Full-Scale Continuous Synthetic Sonar Data Generation with Markov Conditional Generative Adversarial Networks
This addresses the high cost and time of deploying autonomous underwater vehicles by enabling faster, controlled synthetic data generation for training and validation, though it is incremental as it builds on existing generative models.
The paper tackles the challenge of generating realistic synthetic sonar data for underwater vehicles by proposing MC-pix2pix, a method that produces data almost indistinguishable from real sonar imagery and improves autonomous target recognition performance when used for bootstrapping.

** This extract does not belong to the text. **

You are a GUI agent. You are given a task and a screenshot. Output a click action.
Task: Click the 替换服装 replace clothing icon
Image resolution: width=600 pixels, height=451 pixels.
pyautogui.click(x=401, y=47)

Deployment and operation of autonomous underwater vehicles is expensive and time-consuming. High-quality realistic sonar data simulation could be of benefit to multiple applications, including training of human operators for post-mission analysis, as well as tuning and validation of autonomous target recognition (ATR) systems for underwater vehicles. Producing realistic synthetic sonar imagery is a challenging problem as the model has to account for specific artefacts of real acoustic sensors, vehicle altitude, and a variety of environmental factors. We propose a novel method for generating realistic-looking sonar side-scans of full-length missions, called Markov Conditional pix2pix (MC-pix2pix). Quantitative assessment results confirm that the quality of the produced data is almost indistinguishable from real. Furthermore, we show that bootstrapping ATR systems with MC-pix2pix data can improve the performance. Synthetic data is generated 18 times faster than real acquisition speed, with full user control over the topography of the generated data.